= TEXT SEGMENT =

--- Start ---

Millions of her followers admire her conviction to the poor people of this country, her integrity and moreover, her deep love for Pakistan. Her identification with the poor and downtrodden masses of this country was a unique quality of her leadership. Her vision to promote youth in the party was a novel idea since she felt that they are future of Pakistan and now 65 per cent of the youth will have to give new dimensions to the future politics of a bright and prosperous Pakistan.

In her last speech on December 27 at Liaquat Bagh she said, “I put my life in danger and came here because I feel this country is in danger. People are worried. We will bring the country out of the crisis.”

All her life she struggled against the forces of oppression and ultimately sacrificed her own life restoring political dynamics of this country. She always wished that her legacy should be remembered as a peace maker in the world.

I am not sure whether truth of her murder will ever come out but all those who want to hide this heinous crime will never be forgiven by history. Moreover, they must not forget that there is a God above all of us. She was killed but no one can kill her legacy which her followers will carry on with determination and perseverance to keep her mission alive.

--- End ---

= GOALS =
#1 In the tribute text, list each sentence quoted from her last speech at Liaquat Bagh.
#2 Please extend the tribute text past its final sentence with a few more sentences in the same voice.

= GIVEN DATA =

--- Start ---

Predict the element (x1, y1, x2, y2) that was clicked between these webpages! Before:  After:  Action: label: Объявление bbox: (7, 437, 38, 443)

--- End ---
--- Start ---

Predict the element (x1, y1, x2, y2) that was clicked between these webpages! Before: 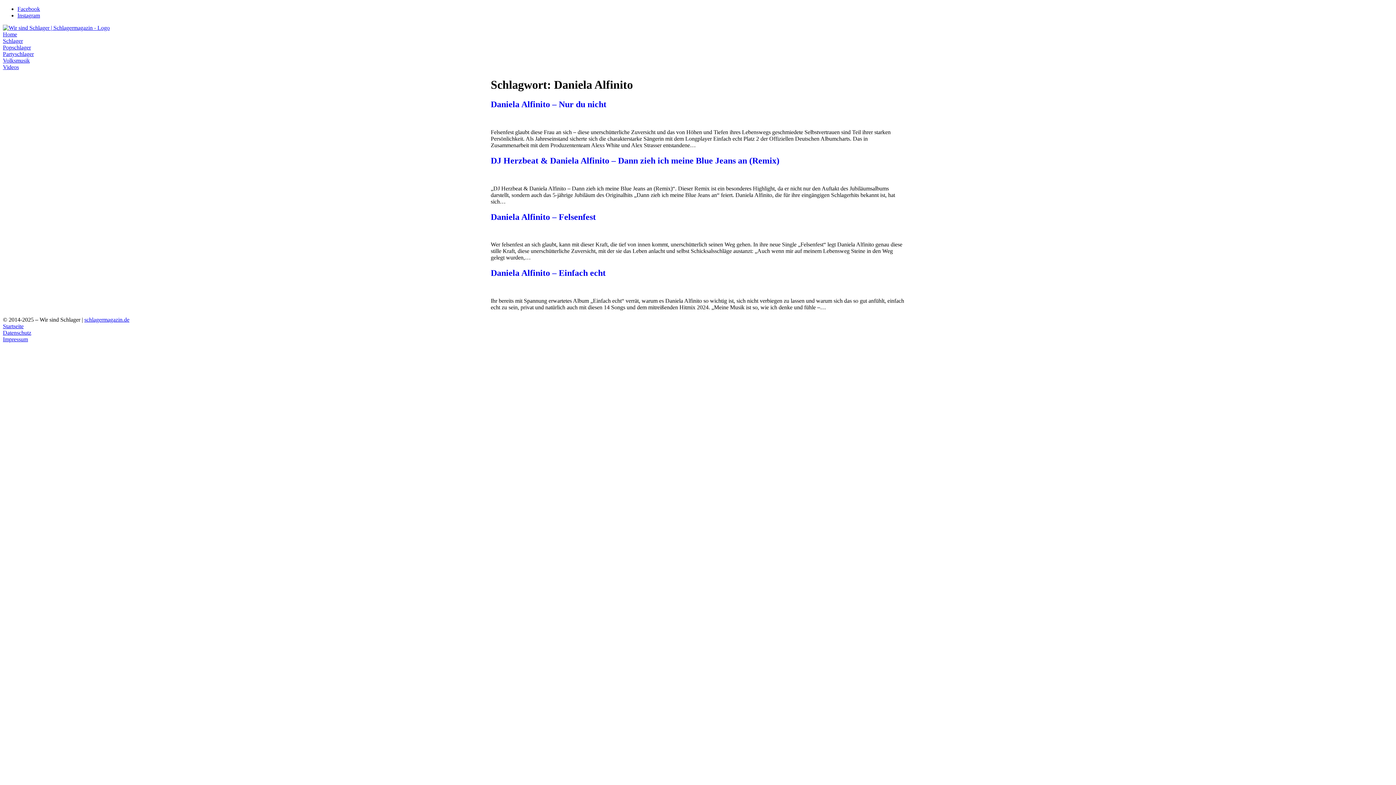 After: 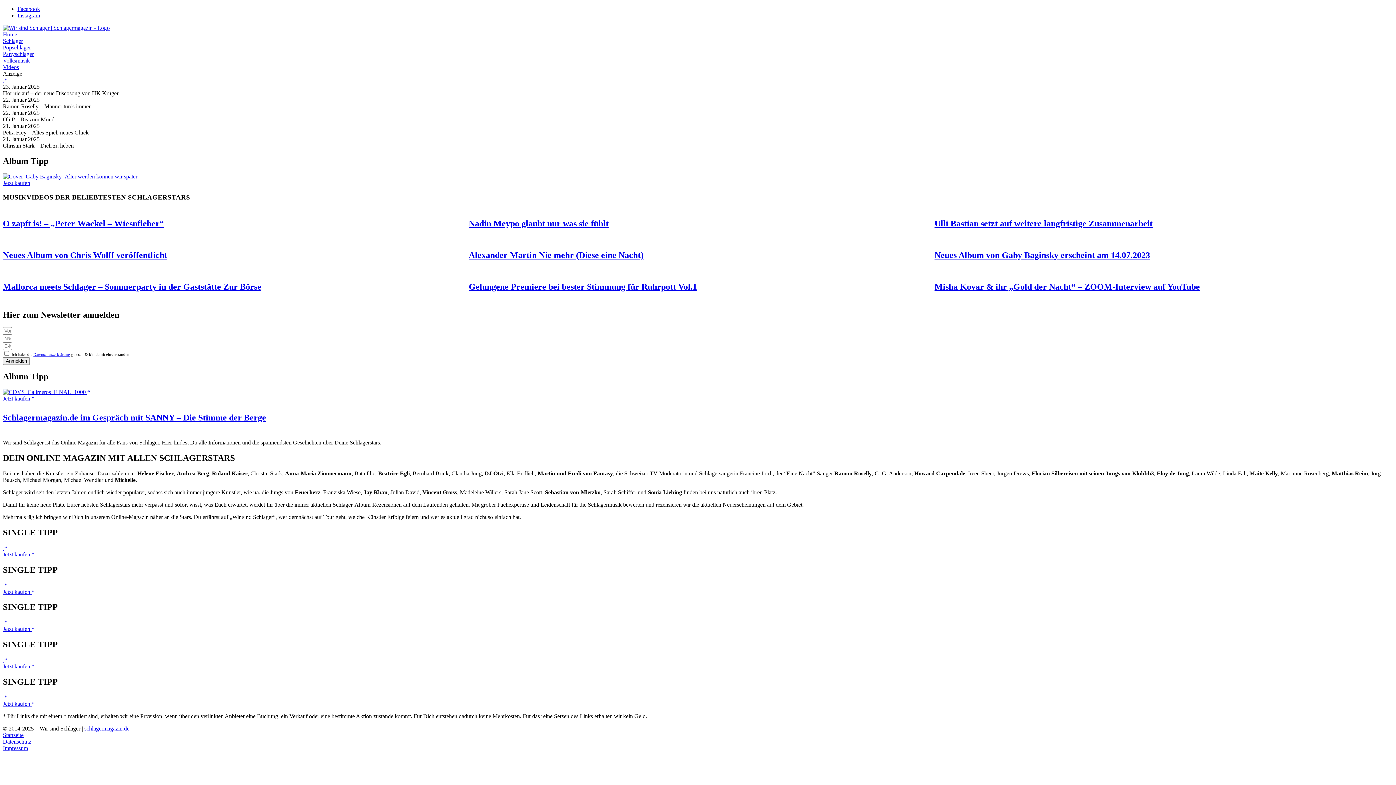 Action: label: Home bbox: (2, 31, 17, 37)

--- End ---
--- Start ---

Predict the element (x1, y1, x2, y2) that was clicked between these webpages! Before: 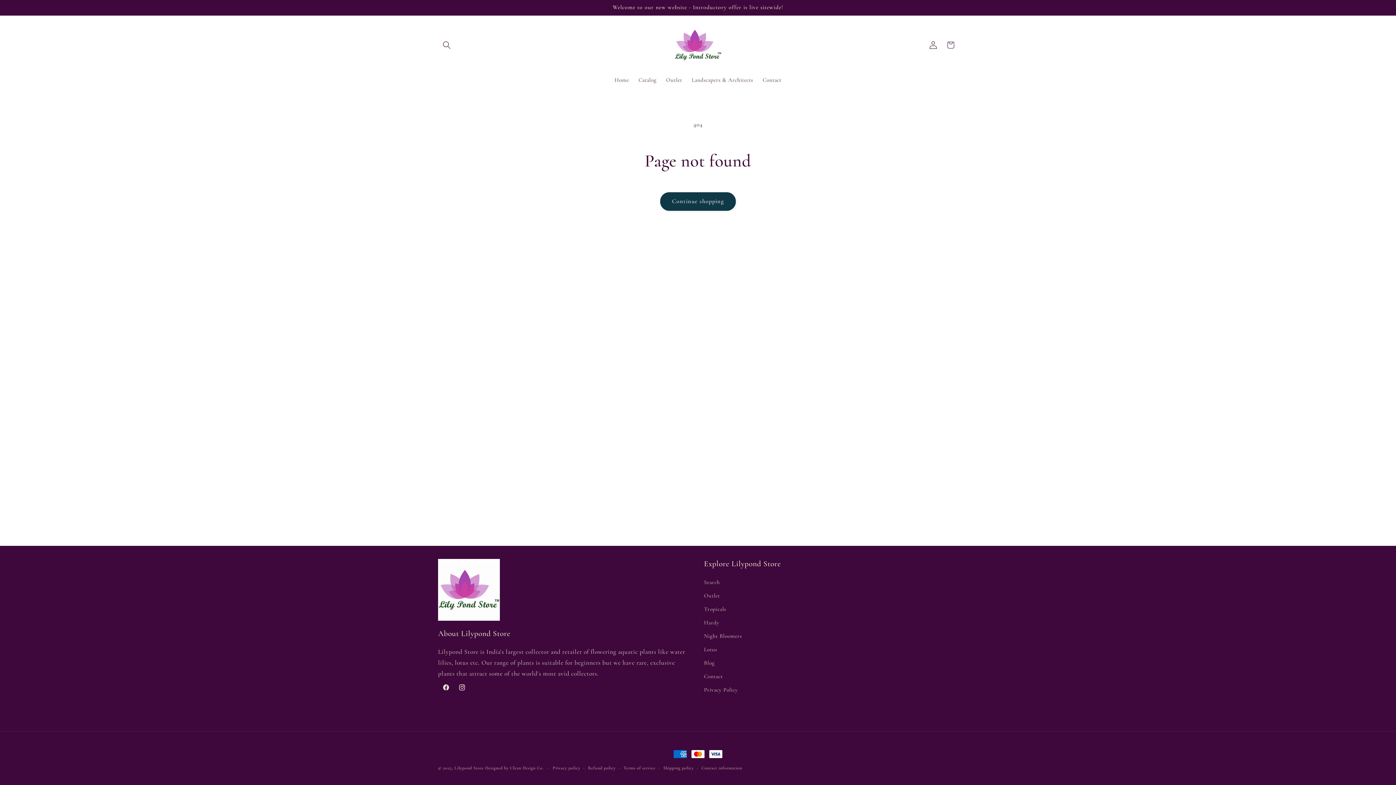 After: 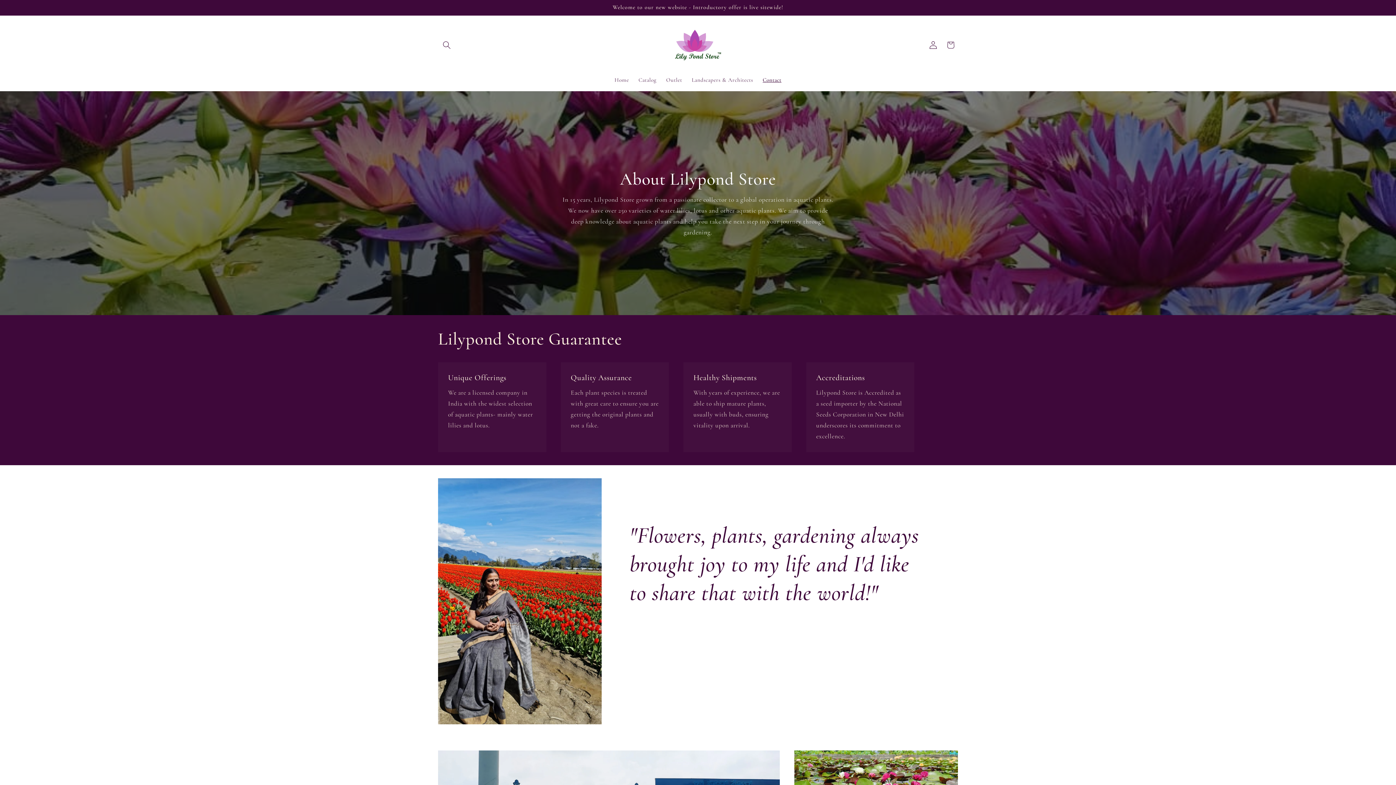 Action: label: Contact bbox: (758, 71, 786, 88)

--- End ---

= RESULTS OF THE TASKS =
#1
1. "I put my life in danger and came here because I feel this country is in danger."
2. "People are worried."
3. "We will bring the country out of the crisis."

#2
In the end I would like to add that we all are proud of our armed forces for their sacrifices by confronting the terrorists but at the same time Pakistan needs stable democracy.

There is a need for good and balanced civil military relationship in country’s defence. This is the only way we can pay tributes to our martyrs and to all those who were made victims by the terrorists and sacrificed their lives to save Pakistan.

Bibi millions of your followers will always remember you because of your commitment with the poor people of this country, your integrity and moreover your deep love for Pakistan . Long live Bhutto Long live Pakistan.